I meant Artificial General Intelligence as that term has been first coined and used in the AI community: the ability to adapt to any new environment or task.
Google’s machine learning algorithms can not just correctly classify videos of cats, but can innovate the concept of a cat given a library of images extracted from video content, and no prior knowledge or supervisory feedback.
Roomba interacts with its environment to build a virtual model of my apartment, and uses that acquired knowledge to efficiently vacuum my floors while improvising in the face of unexpected obstacles like a 8mo baby or my cat.

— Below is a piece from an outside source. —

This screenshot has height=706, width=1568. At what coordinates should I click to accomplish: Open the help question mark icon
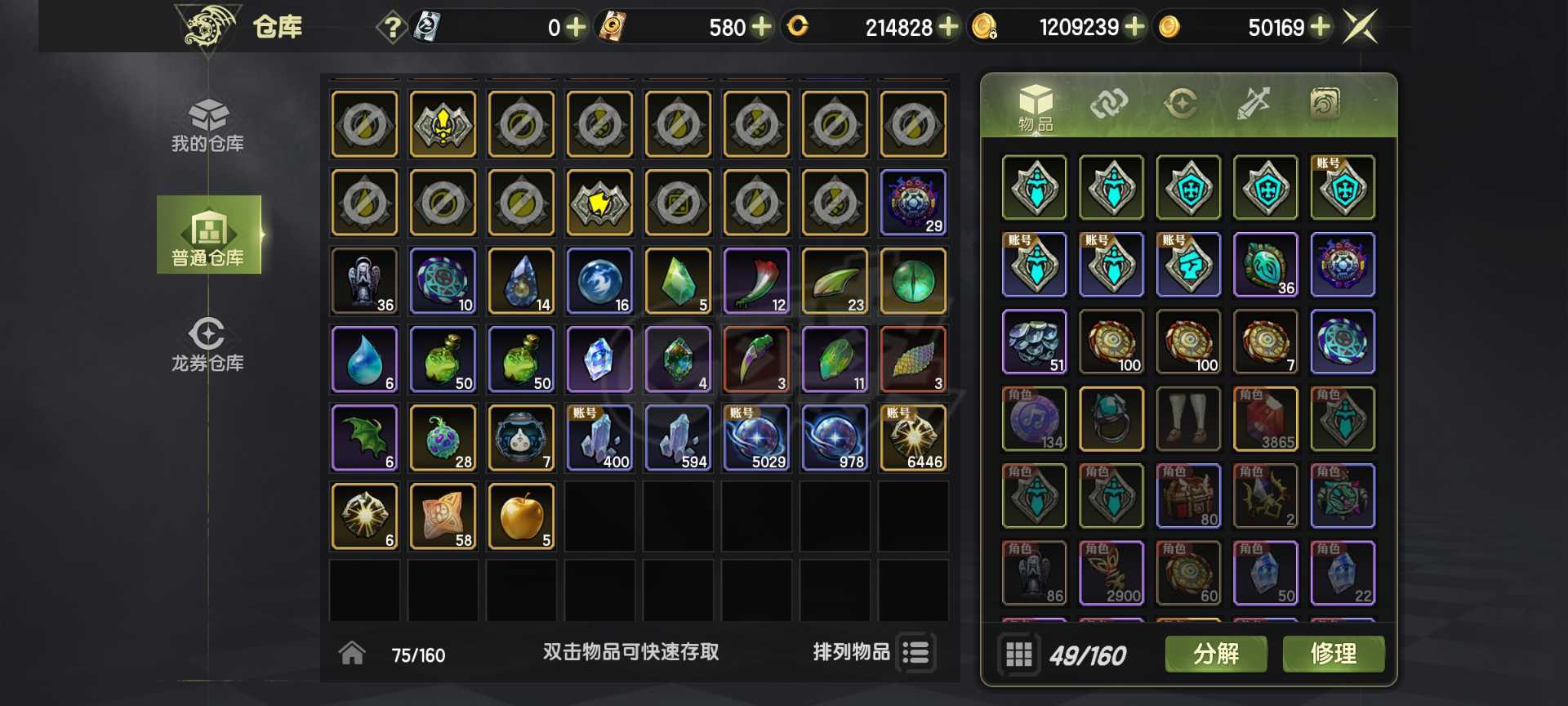coord(393,28)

These are both prime examples of applied AI in the marketplace today. But ask Google’s neural net to vacuum my floor, or a Roomba to point out videos of cats on the internet and … well the hypothetical doesn’t even make sense—there is an inferential gap here that can’t be crossed as the software is incapable of adapting itself.
A software program which can make changes to its own source code—either by introspection or random mutation—can eventually adapt to whatever new environment or goal is presented to it (so long as the search process doesn’t get stuck on local maxima, but that’s a software engineering problem). Such software is Artificial General Intelligence, AGI.

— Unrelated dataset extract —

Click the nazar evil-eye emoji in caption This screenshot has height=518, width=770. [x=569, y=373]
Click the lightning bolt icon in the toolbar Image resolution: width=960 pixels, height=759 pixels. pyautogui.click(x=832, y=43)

OpenCog right now has a rather advanced evolutionary search over program space at its core. On youtube you can find some cool videos of OpenCog agents learning and accomplishing arbitrary goals in unstructured virtual environments. Because of the unconstrained evolutionary search over program space, this is technically an AGI. You could put it in any environment with any effectors and any goal and eventually it would figure out both how that goal maps to the environment and how to accomplish it. CogPrime, the theoretical architecture OpenCog is moving towards, is “merely” an addition of many, many other special-purpose memory and heuristic components which both speed the process along and make the agent’s thinking process more human-like.
Notice there is nothing in here about the Turing test, nor should there be. Nor is there any requirement that the intelligence be human-level in any way, just that it could be given enough processing power and time. Such intelligences already exist.

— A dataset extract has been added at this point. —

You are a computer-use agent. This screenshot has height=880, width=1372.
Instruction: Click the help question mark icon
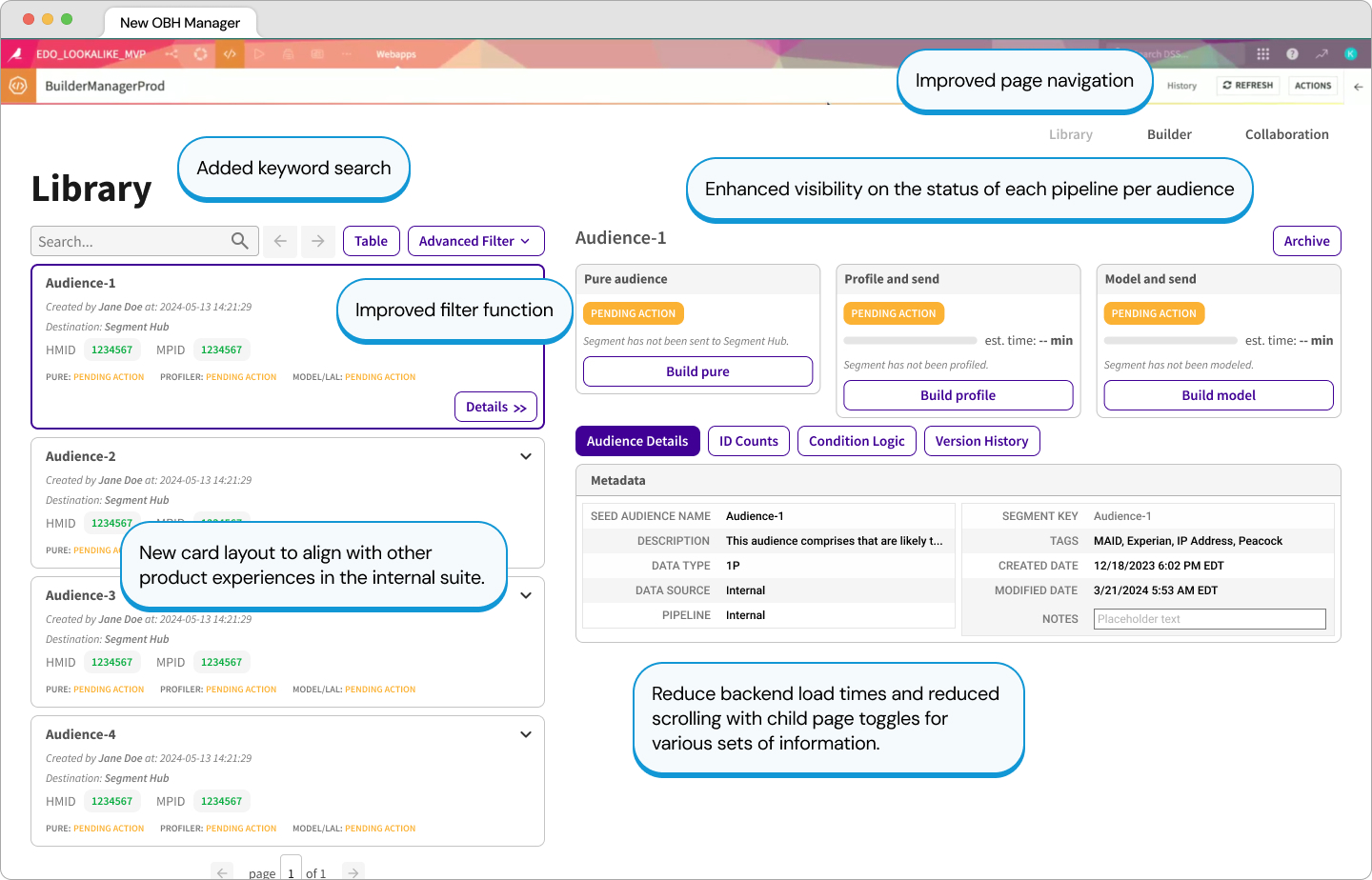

“Pass the Turing Test” is a goal, and is therefore a subset of GI. The Wikipedia article says “Artificial general intelligence (AGI) is the intelligence of a (hypothetical) machine that could successfully perform any intellectual task that a human being can.”
Your claim that OpenCog can “eventually” accomplish any task is unsupported, is not something that has been “implemented”, and is not what is generally understood as what AGI refers to.
That quote describes what a general intelligence can do, not what it is. And you can’t extract the Turing test from it. A general intelligence might perform tasks better but in a different way which distinguishes it from a human.
I explained quite well how OpenCog’s use of MOSES—already implemented—to search program space achieves universality. It is your claim that OpenCog can’t accomplish (certain?) tasks that is unsupported. Care to explain?
Don’t argue about, it, put openCog up for a .TT.
That wouldn’t prove anything, because the Turing test doesn’t prove anything… A general intelligence might perform tasks better but in a different way which distinguishes it from a human, thereby making the Turing test not a useful test of general intelligence..
You’re assuming chatting is not a task.
.NL is also a pre requisite for a wide range of other tasks: an entity that lacks it will not be able to write books or tell jokes.
It seems as though you have trivialised the “general” into “able to do whatever it can do, but not able to do anything else”.
Eh, “chatting in such a way as to successfully masquerade as a human against a panel of trained judges” is a very, very difficult task. Likely more difficult than “develop molecular nanotechnology” or other tasks that might be given to a seed stage or oracle AGI. So while a general intelligence should be able to pass the Turing test—eventually! -- I would be very suspicious if it came before other milestones which are really what we are seeking an AGI to do.
Chatting may be difficult, but it is needed to fulfill the official definition of aAGI.
Your comments amount to having a different definition of AGI.